● Given data:
-- -- --

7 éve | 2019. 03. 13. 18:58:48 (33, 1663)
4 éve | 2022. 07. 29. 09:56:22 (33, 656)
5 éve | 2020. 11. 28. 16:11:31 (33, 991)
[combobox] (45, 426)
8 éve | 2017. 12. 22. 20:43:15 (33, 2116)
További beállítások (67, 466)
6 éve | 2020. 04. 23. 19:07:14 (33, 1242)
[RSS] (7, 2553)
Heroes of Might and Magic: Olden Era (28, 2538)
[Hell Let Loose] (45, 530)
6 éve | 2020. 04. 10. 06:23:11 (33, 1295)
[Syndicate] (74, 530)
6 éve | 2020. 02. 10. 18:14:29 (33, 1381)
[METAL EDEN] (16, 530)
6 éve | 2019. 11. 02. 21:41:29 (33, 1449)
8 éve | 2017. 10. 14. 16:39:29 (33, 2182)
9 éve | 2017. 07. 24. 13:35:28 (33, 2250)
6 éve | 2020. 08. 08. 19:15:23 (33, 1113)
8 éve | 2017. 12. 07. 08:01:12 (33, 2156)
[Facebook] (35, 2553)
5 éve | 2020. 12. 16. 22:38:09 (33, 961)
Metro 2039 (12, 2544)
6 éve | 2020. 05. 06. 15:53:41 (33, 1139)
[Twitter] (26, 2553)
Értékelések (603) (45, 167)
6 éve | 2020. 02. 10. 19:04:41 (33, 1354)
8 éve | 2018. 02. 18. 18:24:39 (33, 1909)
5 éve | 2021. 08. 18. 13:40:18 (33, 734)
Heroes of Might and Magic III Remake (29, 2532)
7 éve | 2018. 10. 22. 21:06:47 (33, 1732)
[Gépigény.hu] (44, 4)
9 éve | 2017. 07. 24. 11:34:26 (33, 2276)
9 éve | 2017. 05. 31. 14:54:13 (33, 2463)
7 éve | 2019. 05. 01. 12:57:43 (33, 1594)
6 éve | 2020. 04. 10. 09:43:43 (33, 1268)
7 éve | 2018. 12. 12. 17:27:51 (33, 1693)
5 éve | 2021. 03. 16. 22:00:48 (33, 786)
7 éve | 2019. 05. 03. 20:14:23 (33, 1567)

-- -- --

● What this task involves: All of the records above are to be set down again exactly.

● Expected answer:
7 éve | 2019. 03. 13. 18:58:48 (33, 1663)
4 éve | 2022. 07. 29. 09:56:22 (33, 656)
5 éve | 2020. 11. 28. 16:11:31 (33, 991)
[combobox] (45, 426)
8 éve | 2017. 12. 22. 20:43:15 (33, 2116)
További beállítások (67, 466)
6 éve | 2020. 04. 23. 19:07:14 (33, 1242)
[RSS] (7, 2553)
Heroes of Might and Magic: Olden Era (28, 2538)
[Hell Let Loose] (45, 530)
6 éve | 2020. 04. 10. 06:23:11 (33, 1295)
[Syndicate] (74, 530)
6 éve | 2020. 02. 10. 18:14:29 (33, 1381)
[METAL EDEN] (16, 530)
6 éve | 2019. 11. 02. 21:41:29 (33, 1449)
8 éve | 2017. 10. 14. 16:39:29 (33, 2182)
9 éve | 2017. 07. 24. 13:35:28 (33, 2250)
6 éve | 2020. 08. 08. 19:15:23 (33, 1113)
8 éve | 2017. 12. 07. 08:01:12 (33, 2156)
[Facebook] (35, 2553)
5 éve | 2020. 12. 16. 22:38:09 (33, 961)
Metro 2039 (12, 2544)
6 éve | 2020. 05. 06. 15:53:41 (33, 1139)
[Twitter] (26, 2553)
Értékelések (603) (45, 167)
6 éve | 2020. 02. 10. 19:04:41 (33, 1354)
8 éve | 2018. 02. 18. 18:24:39 (33, 1909)
5 éve | 2021. 08. 18. 13:40:18 (33, 734)
Heroes of Might and Magic III Remake (29, 2532)
7 éve | 2018. 10. 22. 21:06:47 (33, 1732)
[Gépigény.hu] (44, 4)
9 éve | 2017. 07. 24. 11:34:26 (33, 2276)
9 éve | 2017. 05. 31. 14:54:13 (33, 2463)
7 éve | 2019. 05. 01. 12:57:43 (33, 1594)
6 éve | 2020. 04. 10. 09:43:43 (33, 1268)
7 éve | 2018. 12. 12. 17:27:51 (33, 1693)
5 éve | 2021. 03. 16. 22:00:48 (33, 786)
7 éve | 2019. 05. 03. 20:14:23 (33, 1567)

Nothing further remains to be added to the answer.